FEX 2409 Tagged

FEX-2409 is now released… with a big performance boost.

I’m tired, carry me.

Little differences between x86 and Arm can cause big performance penalties for emulators. None more so than flags.

What are those?

Flags are bits representing the processor state. For example, if an operation results in zero, the “zero flag” is set. Both x86 and Arm have flags, so for emulating x86 on Arm, we map x86 flags to Arm flags to reduce emulation overhead. That is possible because x86 and Arm have similar flags. By contrast, architectures like RISC-V lack flags, slowing down x86-on-RISC-V emulators.

Many arithmetic operations set flags. Programs can then conditionally jump (“branch”) according to the flags. On x86, the flags are thus the building blocks of if statements and loops. To check if two variables are equal, x86 code subtracts them and checks the zero flag. To check if one variable is less than another, x86 code subtracts and checks the negative flag. This pattern – subtracting, setting flags, and discarding the actual result – is so common that it has a special instruction: CMP (“CoMPare”).

If the story ended here, emulation would be easy. Unfortunately, we need to talk about the carry flag.

After an addition, the carry flag indicates if the result overflowed. Programs can then check the carry flag to detect overflows. The flag can also be input to another addition to implement 128-bit additions.

Subtractions are similar. In hardware, subtractions are additions with an operand negated. Because they are additions in hardware, subtractions set the carry flag. Precisely how is the carry flag defined for subtraction? There are two competing conventions.

The first sets the flag when there is a borrow, by mathematical analogy with addition. x86 uses this “borrow flag” convention, as it seems more natural.

The second option sets the flag when there is not a borrow. Isn’t that backwards? It turns out that adding a (two’s complement) negated operand overflows exactly when the subtraction does not borrow. This “true carry” convention matches actual hardware behaviour, while the “borrow” x86 convention requires extra gates to invert carry. Arm uses the “true carry” convention to save a few gates.

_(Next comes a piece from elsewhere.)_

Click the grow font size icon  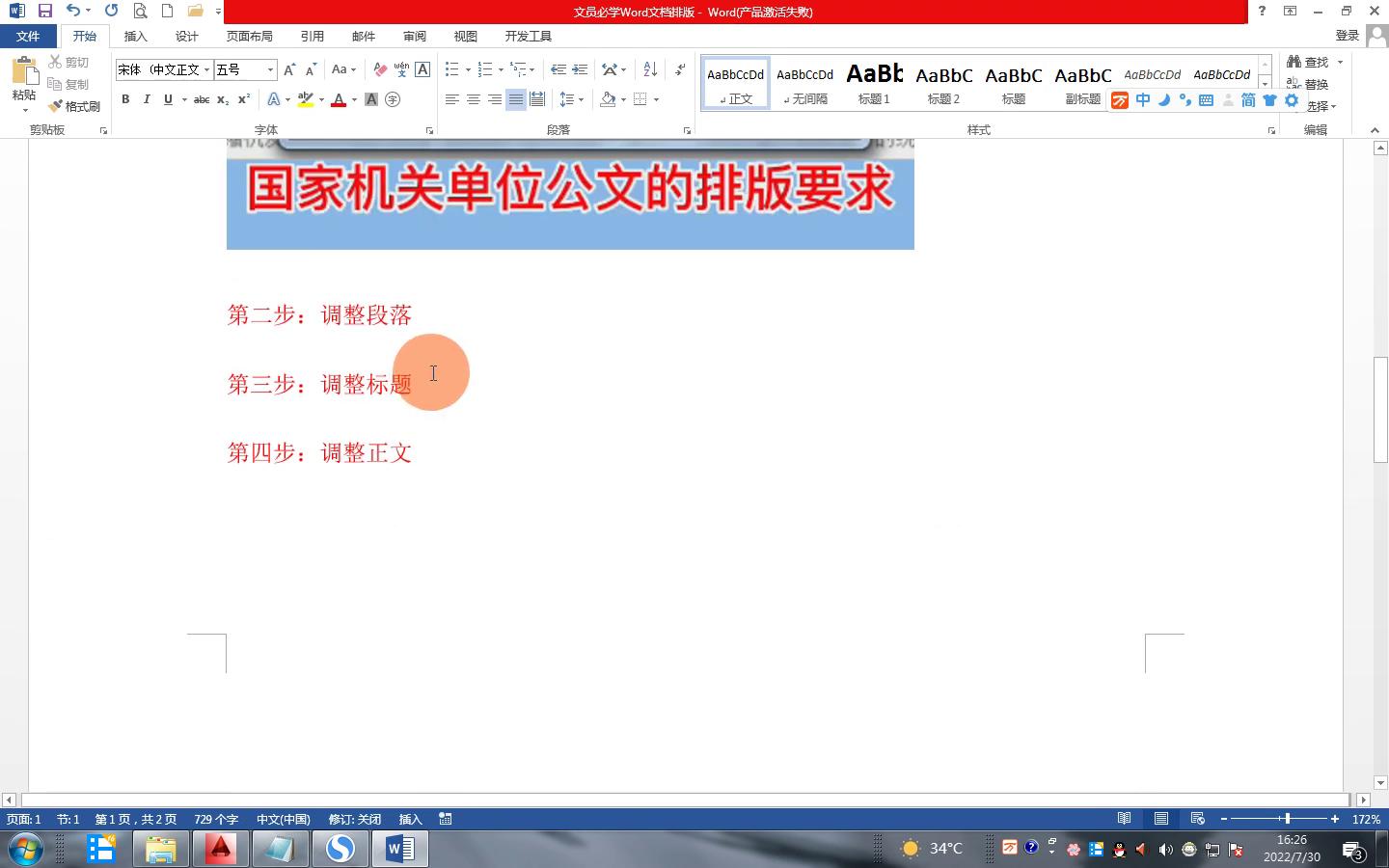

Which convention should FEX use?

We could store the x86 carry flag in the Arm carry flag. Unfortunately, that requires an extra instruction after each subtraction to invert carry to get the borrow flag.

The counter-intuitive alternative is storing the opposite of the x86 flag. That requires an extra invert after every addition, but it eliminates the invert after subtraction.

Either we pay after additions or after subtractions. Which should we pick?

While addition is common, using the flags from an addition is not. Flags are typically used with comparisons, which are subtractions. Therefore, the inverted convention usually wins. This month, Alyssa adjusted FEX to invert carries, speeding up typical workloads by a few percent.

After tackling the carry flag, Alyssa optimized FEX’s translations of address modes, push/pop, AVX load/stores, and more. Overall, benchmarks are upwards of 10% faster since the last release.

A Qt change

What about more user-visible changes? If you use the FEXConfig tool to configure the emulator, you’re in for a treat. While it works, this ImGui-based tool isn’t exactly known for its convenience. In between his work optimizing the [redacted] out of FEX’s [redacted], Tony rewrote FEXConfig as a simple Qt application, improving aesthetics, usability, and accessibility all in one go. Here’s a preview:

Besides look and feel, we’ve polished first-time setup for logging, library forwarding, and RootFS images. We’ve also made tweaking various emulation settings a bit nicer. Users of our Ubuntu PPA can simply update to unlock these improvements without any further action.

But with so much optimization, who needs speedhacks anymore?

Written on September 5, 2024